M. Kagan, Reductio (Some deductive logic), modified 01.26.2016
Two basic logical truths:
[T1] P or not-P
Example:
This identification has been altered or it is not the case that this
identification has been altered.
[T2] Not (Q and not-Q)
[T3] (Not not P) if and only if P [double negation]
Example:
It is not the case that Alethea is a professional basketball player and that
Alethea is not a professional basketball player.
Two basic logical definitions:
(i) A deductive argument is valid if the truth of the premisses guarantees the truth of the conclusion; i.e., one who accepts the premisses and denies the conclusion is inconsistent.

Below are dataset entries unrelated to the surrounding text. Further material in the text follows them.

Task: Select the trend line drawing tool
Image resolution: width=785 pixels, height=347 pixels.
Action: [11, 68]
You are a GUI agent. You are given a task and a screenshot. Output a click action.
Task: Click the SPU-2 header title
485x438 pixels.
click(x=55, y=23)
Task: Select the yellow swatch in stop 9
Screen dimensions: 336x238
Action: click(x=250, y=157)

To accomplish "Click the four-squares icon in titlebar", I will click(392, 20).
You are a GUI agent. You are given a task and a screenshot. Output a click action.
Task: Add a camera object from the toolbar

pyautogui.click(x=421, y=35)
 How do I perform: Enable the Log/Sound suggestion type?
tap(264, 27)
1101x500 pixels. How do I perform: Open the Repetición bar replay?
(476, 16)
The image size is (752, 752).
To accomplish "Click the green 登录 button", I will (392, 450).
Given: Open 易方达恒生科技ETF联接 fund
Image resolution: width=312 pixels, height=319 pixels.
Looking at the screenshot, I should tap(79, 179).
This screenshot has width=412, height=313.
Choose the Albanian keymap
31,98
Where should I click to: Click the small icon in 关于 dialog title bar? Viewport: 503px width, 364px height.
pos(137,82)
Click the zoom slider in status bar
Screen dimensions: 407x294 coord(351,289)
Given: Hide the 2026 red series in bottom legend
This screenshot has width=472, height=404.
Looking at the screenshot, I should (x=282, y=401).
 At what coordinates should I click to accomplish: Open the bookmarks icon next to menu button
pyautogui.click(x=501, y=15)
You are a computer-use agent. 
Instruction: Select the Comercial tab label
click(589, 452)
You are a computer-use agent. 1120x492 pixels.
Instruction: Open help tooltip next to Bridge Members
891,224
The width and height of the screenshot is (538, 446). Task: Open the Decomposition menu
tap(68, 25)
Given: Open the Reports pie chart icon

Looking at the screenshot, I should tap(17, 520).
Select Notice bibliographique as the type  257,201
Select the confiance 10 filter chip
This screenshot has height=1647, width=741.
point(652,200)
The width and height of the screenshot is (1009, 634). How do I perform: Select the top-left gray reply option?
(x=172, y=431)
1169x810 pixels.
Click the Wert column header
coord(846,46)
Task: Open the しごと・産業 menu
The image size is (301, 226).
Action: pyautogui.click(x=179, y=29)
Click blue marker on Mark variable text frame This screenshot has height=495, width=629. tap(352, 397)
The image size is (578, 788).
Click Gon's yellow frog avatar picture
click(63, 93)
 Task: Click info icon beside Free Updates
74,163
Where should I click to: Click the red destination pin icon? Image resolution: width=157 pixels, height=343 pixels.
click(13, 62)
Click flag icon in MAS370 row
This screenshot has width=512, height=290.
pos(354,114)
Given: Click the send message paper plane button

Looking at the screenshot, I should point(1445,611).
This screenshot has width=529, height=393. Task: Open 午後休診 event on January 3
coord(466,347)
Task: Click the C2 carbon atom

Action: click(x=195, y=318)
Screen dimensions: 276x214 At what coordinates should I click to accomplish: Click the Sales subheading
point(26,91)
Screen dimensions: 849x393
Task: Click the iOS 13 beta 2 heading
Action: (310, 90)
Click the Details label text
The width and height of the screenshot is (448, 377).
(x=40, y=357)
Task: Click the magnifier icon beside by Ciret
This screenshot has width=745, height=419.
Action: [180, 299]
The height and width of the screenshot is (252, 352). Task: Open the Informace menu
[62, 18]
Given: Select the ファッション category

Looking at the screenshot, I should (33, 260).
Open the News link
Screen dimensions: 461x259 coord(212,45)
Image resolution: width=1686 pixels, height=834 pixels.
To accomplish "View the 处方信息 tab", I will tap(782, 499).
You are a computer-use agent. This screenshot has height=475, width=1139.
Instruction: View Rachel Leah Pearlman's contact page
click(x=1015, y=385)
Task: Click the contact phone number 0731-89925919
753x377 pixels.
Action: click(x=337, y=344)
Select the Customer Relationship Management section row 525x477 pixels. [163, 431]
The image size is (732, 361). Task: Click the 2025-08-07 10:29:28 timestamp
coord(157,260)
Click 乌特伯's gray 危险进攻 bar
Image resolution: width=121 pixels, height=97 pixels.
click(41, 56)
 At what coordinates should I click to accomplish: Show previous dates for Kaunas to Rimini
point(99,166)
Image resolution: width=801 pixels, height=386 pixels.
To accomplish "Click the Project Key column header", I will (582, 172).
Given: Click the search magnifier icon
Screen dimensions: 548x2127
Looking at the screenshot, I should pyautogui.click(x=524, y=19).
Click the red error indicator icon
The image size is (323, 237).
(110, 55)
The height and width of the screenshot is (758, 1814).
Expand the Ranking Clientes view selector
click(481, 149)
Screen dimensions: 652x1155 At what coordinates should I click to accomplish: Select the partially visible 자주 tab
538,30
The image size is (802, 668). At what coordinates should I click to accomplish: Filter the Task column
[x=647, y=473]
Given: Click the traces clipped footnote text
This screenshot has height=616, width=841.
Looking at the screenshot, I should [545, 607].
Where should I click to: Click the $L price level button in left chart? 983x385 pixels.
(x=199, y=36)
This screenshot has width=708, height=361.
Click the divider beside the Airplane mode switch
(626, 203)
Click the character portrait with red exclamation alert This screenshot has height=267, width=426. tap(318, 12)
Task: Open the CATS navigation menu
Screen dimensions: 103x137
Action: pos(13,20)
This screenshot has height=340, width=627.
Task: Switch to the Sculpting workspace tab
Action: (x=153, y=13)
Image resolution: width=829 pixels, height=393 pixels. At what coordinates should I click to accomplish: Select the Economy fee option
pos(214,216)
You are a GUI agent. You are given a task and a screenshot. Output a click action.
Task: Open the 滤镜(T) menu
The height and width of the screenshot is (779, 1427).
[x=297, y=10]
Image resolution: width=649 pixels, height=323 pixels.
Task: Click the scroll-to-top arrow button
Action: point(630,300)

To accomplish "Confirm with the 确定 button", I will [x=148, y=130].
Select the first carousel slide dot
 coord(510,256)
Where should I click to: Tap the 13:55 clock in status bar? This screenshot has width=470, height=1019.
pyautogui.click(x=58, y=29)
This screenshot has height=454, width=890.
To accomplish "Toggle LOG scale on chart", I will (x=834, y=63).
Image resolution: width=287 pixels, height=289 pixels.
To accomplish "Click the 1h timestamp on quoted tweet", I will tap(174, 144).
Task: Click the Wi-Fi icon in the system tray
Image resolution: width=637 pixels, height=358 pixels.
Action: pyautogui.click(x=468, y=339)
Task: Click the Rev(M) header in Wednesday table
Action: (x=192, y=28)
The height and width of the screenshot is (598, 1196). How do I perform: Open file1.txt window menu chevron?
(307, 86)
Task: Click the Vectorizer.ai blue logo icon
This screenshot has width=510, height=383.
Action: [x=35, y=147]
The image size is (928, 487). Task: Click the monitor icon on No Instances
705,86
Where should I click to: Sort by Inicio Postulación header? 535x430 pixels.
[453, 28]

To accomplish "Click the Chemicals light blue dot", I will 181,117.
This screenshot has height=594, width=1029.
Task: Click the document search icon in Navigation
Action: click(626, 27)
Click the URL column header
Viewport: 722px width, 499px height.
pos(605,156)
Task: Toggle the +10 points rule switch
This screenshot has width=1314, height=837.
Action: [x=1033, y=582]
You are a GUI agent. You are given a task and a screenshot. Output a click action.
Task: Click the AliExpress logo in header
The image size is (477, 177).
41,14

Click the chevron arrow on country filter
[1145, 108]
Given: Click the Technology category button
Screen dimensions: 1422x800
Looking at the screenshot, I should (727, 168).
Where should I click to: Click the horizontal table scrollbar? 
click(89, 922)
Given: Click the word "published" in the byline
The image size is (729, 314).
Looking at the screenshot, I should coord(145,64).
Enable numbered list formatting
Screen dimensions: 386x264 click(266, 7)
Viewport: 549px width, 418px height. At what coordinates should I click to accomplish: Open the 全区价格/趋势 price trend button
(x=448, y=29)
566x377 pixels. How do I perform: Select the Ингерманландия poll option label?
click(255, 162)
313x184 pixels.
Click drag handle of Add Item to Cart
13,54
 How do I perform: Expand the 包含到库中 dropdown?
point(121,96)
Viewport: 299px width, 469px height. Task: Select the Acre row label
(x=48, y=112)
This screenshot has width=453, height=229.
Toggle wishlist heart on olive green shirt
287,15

Example of a valid deductive argument:
P & Q
-------
Therefore P
(ii) A deductive argument is sound if it is valid and HAS true premises.
Example of a sound deductive argument:
P or not-P
-----
Therefore not -(Q & not-Q)
A few valid argument forms:
Modus Ponens:
If P then Q
P
--------
Therefore Q
Modus Tollens:
If P then Q
Not-Q
----------
Therefore not-P
Conditional proof:
Show that if we suppose P, we can infer Q; this allows us to infer:
If P then Q
Reductio:
Show that if we suppose -P, we can infer (Q & not-Q); this allows us to claim (by conditional proof):
(a) If not-P then (Q & not-Q)
Which allows us to infer:
P
(when we apply T2 to (a) with modus tollens)